HIPAA Compliance

EnrollPulse AI is designed from the ground up for HIPAA compliance. Every feature incorporates security and privacy controls.

Encryption at Rest

All PHI encrypted with AES-256-GCM using unique initialization vectors. Encryption keys managed via environment variables with rotation support.

Encryption in Transit

TLS 1.3 enforced for all connections. HSTS with 1-year max-age. No mixed content permitted.

Access Controls

6-tier RBAC: Viewer, Coordinator, Credentialing Specialist, Compliance Officer, Org Admin, Super Admin. Least-privilege by default.

Immutable Audit Trail

Every action logged with SHA-256 checksums for tamper detection. Timing-safe comparison for integrity verification.

Data Retention

Configurable retention: 7-year HIPAA minimum to indefinite.
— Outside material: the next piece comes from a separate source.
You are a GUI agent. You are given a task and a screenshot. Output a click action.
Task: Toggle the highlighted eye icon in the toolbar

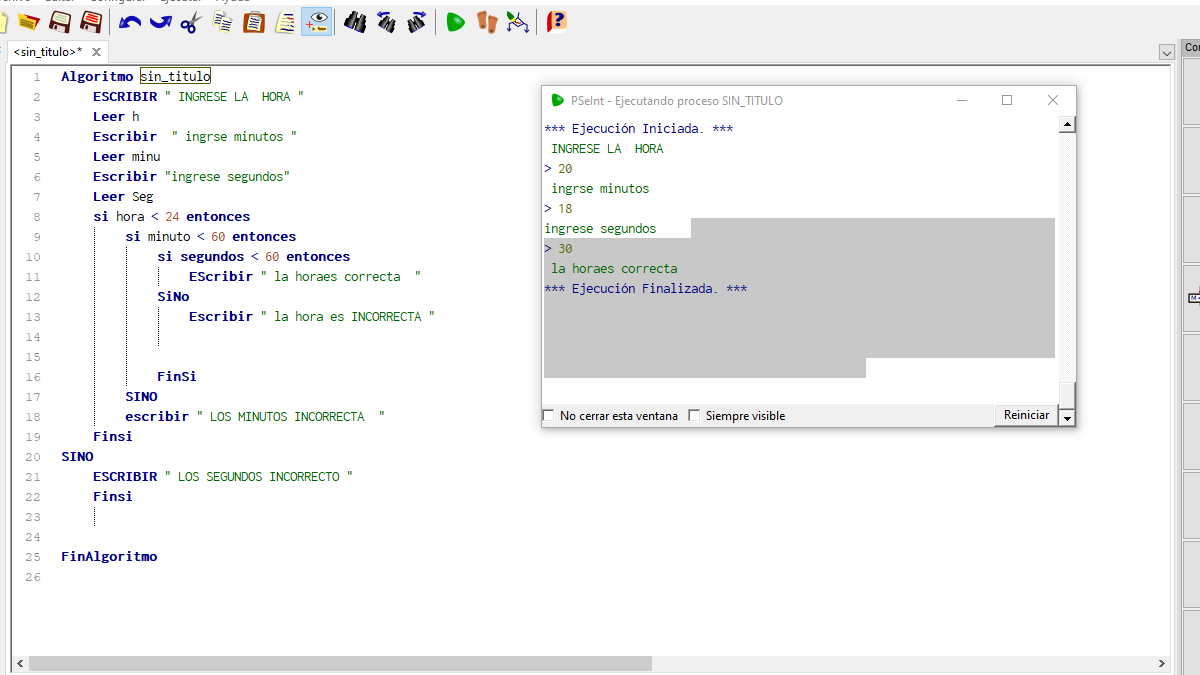pyautogui.click(x=317, y=21)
Soft-delete for providers with full recovery capability.

PHI Sanitization

AI prompts automatically scrubbed of SSN, NPI, DOB, email, phone before transmission. No PHI leaves the encryption boundary to AI providers.

Business Associate Agreement

EnrollPulse AI signs a Business Associate Agreement (BAA) with every customer. Our BAA covers all PHI processing, storage, and transmission. Sub-processor agreements maintained with all infrastructure providers including Vercel, Neon, and AI API providers.